[ACTIVITY] The reply should consist of the entire listing, word for word.

[SUPPLIED DATA]
────────────────────────────────────────
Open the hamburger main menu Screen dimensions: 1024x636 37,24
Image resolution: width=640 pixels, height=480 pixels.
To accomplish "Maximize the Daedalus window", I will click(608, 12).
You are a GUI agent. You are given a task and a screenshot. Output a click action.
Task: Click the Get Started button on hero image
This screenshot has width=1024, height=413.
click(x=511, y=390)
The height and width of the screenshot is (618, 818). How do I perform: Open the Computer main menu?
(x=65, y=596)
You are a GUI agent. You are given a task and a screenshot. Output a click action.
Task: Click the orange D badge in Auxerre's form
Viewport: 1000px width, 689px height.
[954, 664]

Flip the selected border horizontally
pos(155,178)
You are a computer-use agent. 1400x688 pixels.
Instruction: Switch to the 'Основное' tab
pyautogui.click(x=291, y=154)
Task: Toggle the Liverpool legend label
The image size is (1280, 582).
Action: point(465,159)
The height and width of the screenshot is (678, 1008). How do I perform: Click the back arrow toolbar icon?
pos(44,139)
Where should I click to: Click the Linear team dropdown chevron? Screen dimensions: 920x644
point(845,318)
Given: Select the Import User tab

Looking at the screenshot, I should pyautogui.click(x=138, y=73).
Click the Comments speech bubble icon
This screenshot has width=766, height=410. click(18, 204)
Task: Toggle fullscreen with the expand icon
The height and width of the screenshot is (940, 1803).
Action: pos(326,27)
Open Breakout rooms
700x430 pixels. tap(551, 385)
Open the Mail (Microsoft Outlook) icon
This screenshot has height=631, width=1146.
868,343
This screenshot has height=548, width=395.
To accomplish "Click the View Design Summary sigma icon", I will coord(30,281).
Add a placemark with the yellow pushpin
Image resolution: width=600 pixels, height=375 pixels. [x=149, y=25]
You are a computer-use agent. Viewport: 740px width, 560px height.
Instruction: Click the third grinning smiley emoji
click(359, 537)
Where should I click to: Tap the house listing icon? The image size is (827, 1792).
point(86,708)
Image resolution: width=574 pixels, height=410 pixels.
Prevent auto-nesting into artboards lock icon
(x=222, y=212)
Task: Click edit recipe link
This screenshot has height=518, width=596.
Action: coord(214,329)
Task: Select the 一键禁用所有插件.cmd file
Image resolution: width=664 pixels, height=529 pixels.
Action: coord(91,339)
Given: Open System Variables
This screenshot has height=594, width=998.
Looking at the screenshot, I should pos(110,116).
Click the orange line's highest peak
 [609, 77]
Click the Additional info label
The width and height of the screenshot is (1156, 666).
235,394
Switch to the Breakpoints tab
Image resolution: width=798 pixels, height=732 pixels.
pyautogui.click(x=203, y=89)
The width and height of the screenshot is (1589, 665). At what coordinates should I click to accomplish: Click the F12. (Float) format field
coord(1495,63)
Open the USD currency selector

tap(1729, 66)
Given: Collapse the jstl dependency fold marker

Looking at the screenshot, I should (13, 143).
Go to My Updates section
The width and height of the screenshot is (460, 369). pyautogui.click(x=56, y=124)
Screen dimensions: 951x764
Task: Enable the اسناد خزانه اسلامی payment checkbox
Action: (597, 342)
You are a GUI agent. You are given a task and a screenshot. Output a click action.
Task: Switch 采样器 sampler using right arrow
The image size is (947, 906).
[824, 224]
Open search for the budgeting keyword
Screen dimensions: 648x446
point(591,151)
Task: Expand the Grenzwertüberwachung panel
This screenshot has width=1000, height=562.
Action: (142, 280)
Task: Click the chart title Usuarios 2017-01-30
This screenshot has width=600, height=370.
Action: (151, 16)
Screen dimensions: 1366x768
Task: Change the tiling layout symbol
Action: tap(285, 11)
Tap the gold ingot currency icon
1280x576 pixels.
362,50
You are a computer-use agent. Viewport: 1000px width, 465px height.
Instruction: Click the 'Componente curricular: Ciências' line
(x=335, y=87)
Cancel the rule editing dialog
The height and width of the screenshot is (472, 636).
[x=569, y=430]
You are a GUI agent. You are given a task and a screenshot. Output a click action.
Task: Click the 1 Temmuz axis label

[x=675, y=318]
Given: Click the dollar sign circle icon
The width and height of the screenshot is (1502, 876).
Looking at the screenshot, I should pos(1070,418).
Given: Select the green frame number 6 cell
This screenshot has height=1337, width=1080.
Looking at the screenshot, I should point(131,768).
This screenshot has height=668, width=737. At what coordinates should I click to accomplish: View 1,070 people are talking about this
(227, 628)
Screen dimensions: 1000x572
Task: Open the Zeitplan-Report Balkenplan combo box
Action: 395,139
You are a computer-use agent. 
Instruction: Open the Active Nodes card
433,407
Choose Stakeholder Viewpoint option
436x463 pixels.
────────────────────────────────────────
[TASK OUTPUT]
Open the hamburger main menu Screen dimensions: 1024x636 37,24
Image resolution: width=640 pixels, height=480 pixels.
To accomplish "Maximize the Daedalus window", I will click(608, 12).
You are a GUI agent. You are given a task and a screenshot. Output a click action.
Task: Click the Get Started button on hero image
This screenshot has width=1024, height=413.
click(x=511, y=390)
The height and width of the screenshot is (618, 818). How do I perform: Open the Computer main menu?
(x=65, y=596)
You are a GUI agent. You are given a task and a screenshot. Output a click action.
Task: Click the orange D badge in Auxerre's form
Viewport: 1000px width, 689px height.
[954, 664]

Flip the selected border horizontally
pos(155,178)
You are a computer-use agent. 1400x688 pixels.
Instruction: Switch to the 'Основное' tab
pyautogui.click(x=291, y=154)
Task: Toggle the Liverpool legend label
The image size is (1280, 582).
Action: point(465,159)
The height and width of the screenshot is (678, 1008). How do I perform: Click the back arrow toolbar icon?
pos(44,139)
Where should I click to: Click the Linear team dropdown chevron? Screen dimensions: 920x644
point(845,318)
Given: Select the Import User tab

Looking at the screenshot, I should pyautogui.click(x=138, y=73).
Click the Comments speech bubble icon
This screenshot has width=766, height=410. click(18, 204)
Task: Toggle fullscreen with the expand icon
The height and width of the screenshot is (940, 1803).
Action: pos(326,27)
Open Breakout rooms
700x430 pixels. tap(551, 385)
Open the Mail (Microsoft Outlook) icon
This screenshot has height=631, width=1146.
868,343
This screenshot has height=548, width=395.
To accomplish "Click the View Design Summary sigma icon", I will coord(30,281).
Add a placemark with the yellow pushpin
Image resolution: width=600 pixels, height=375 pixels. [x=149, y=25]
You are a computer-use agent. Viewport: 740px width, 560px height.
Instruction: Click the third grinning smiley emoji
click(359, 537)
Where should I click to: Tap the house listing icon? The image size is (827, 1792).
point(86,708)
Image resolution: width=574 pixels, height=410 pixels.
Prevent auto-nesting into artboards lock icon
(x=222, y=212)
Task: Click edit recipe link
This screenshot has height=518, width=596.
Action: coord(214,329)
Task: Select the 一键禁用所有插件.cmd file
Image resolution: width=664 pixels, height=529 pixels.
Action: coord(91,339)
Given: Open System Variables
This screenshot has height=594, width=998.
Looking at the screenshot, I should pos(110,116).
Click the orange line's highest peak
 [609, 77]
Click the Additional info label
The width and height of the screenshot is (1156, 666).
235,394
Switch to the Breakpoints tab
Image resolution: width=798 pixels, height=732 pixels.
pyautogui.click(x=203, y=89)
The width and height of the screenshot is (1589, 665). At what coordinates should I click to accomplish: Click the F12. (Float) format field
coord(1495,63)
Open the USD currency selector

tap(1729, 66)
Given: Collapse the jstl dependency fold marker

Looking at the screenshot, I should (13, 143).
Go to My Updates section
The width and height of the screenshot is (460, 369). pyautogui.click(x=56, y=124)
Screen dimensions: 951x764
Task: Enable the اسناد خزانه اسلامی payment checkbox
Action: (597, 342)
You are a GUI agent. You are given a task and a screenshot. Output a click action.
Task: Switch 采样器 sampler using right arrow
The image size is (947, 906).
[824, 224]
Open search for the budgeting keyword
Screen dimensions: 648x446
point(591,151)
Task: Expand the Grenzwertüberwachung panel
This screenshot has width=1000, height=562.
Action: (142, 280)
Task: Click the chart title Usuarios 2017-01-30
This screenshot has width=600, height=370.
Action: (151, 16)
Screen dimensions: 1366x768
Task: Change the tiling layout symbol
Action: tap(285, 11)
Tap the gold ingot currency icon
1280x576 pixels.
362,50
You are a computer-use agent. Viewport: 1000px width, 465px height.
Instruction: Click the 'Componente curricular: Ciências' line
(x=335, y=87)
Cancel the rule editing dialog
The height and width of the screenshot is (472, 636).
[x=569, y=430]
You are a GUI agent. You are given a task and a screenshot. Output a click action.
Task: Click the 1 Temmuz axis label

[x=675, y=318]
Given: Click the dollar sign circle icon
The width and height of the screenshot is (1502, 876).
Looking at the screenshot, I should pos(1070,418).
Given: Select the green frame number 6 cell
This screenshot has height=1337, width=1080.
Looking at the screenshot, I should point(131,768).
This screenshot has height=668, width=737. At what coordinates should I click to accomplish: View 1,070 people are talking about this
(227, 628)
Screen dimensions: 1000x572
Task: Open the Zeitplan-Report Balkenplan combo box
Action: 395,139
You are a computer-use agent. 
Instruction: Open the Active Nodes card
433,407
Choose Stakeholder Viewpoint option
436x463 pixels.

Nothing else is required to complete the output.